2)  To verify and facilitate patient insurance coverage, the pharmacist would have
communication with the insurance company and it’s agents.
3)  To transfer to or from another pharmacy, per the patient’s request, the pharmacist would
have communication with another pharmacist.
4)  To transmit patient information to a third party, for claims processing.
Other Authorized Uses and Disclosures
HCP is allowed to make certain other uses and disclosures without the patient’s written
authorization. These include, but are not limited to the following:
1)  Disclosures of specific patient information to a public health official.
2)  Specific patient information in response to a valid court order.

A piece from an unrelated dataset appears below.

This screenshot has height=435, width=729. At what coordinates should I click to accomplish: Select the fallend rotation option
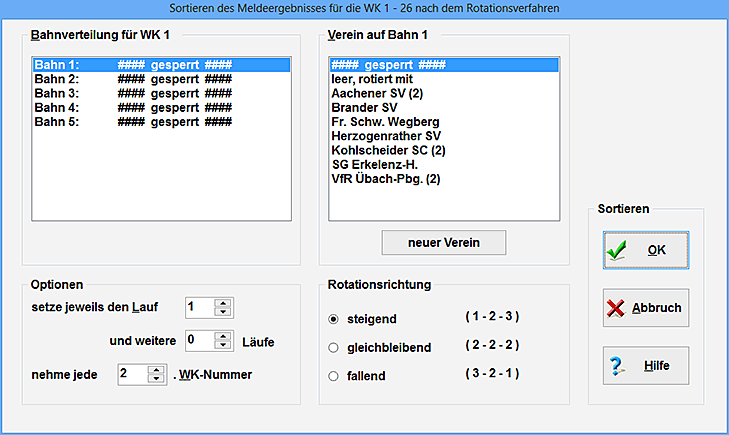pyautogui.click(x=334, y=376)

Patient Written Authorization
HCP will obtain from the patient, written authorization for any use or disclosure of PHI not
described in this notice. Written authorization will be made by completing a “Patient Written
Authorization Form” provided by HCP, and by proving at least one form of picture
identification, i.e. driver’s licences . The patient may revoke any written authorization at any
time, with the submission of a request in writing.

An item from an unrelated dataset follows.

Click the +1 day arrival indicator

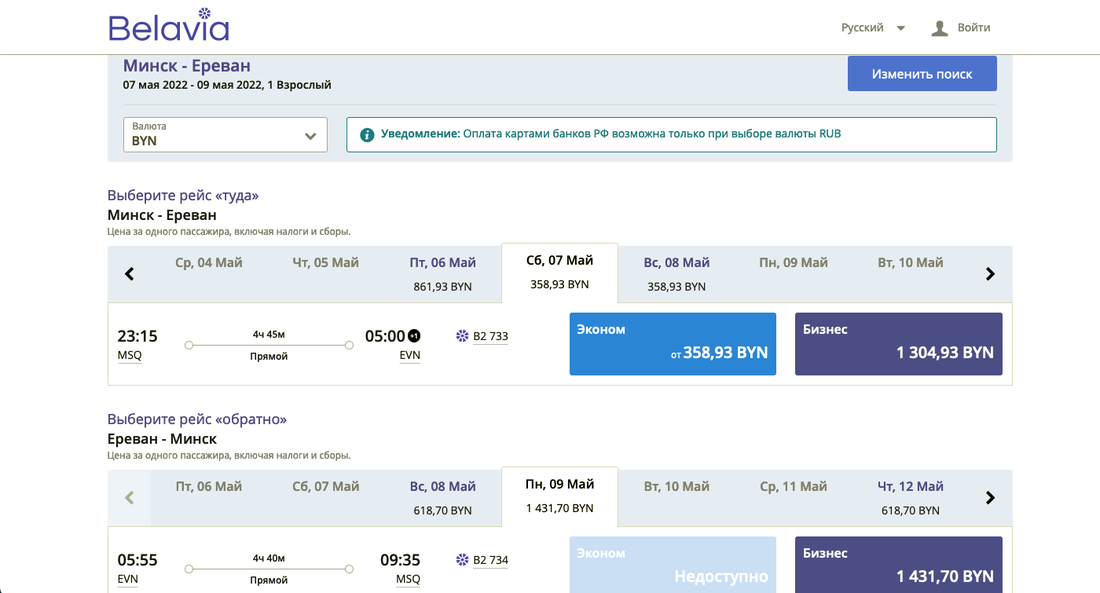tap(415, 336)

All authorizations and revocations will become part of the patient’s record.

Marketing and Patient Contact
HCP may contact the patient in order to provide refill reminders, information on treatment
alternatives, or other health-related benefits or services. To provide written approval to
receive information from HCP in the form of e-mail, fax, or newsletter, please sign the
“Receive Information” box below. HCP will not use or provide patient PHI to be used in any
marketing or promotional programs.

Patients Right's
Patient’s Rights include:
1)  The right to inspect and copy his or her PHI records.
2)  The right to request an accounting of PHI disclosures not related to treatment, payment,
or health care operations.
3)  The right to request an amendment to his or her PHI record. For example the patient may
want to provide, a signed copy of a recent laboratory result for use by the pharmacist, in his
or her record.
4)  The right to request additional privacy protections. For example, the patient may want to
prevent certain family members from having access to their PHI. A phone call, followed up
with a written request will implement such a request. The patient may revoke any written
request at any time, with the submission of an additional request in writing. This request will
become part of the patient’s record.
5)  The right obtain a paper copy of the notice.
Please take notice– that HCP does not have to agree to the patient’s request.

HCP's Legal Duties
HCP’s legal duties include:
1)  Maintain the privacy of the PHI.
2)  Provide patients with a notice of its legal duties and privacy practices.
3)  Abide by the terms of the notice.
4)  Make revision notices available to patients.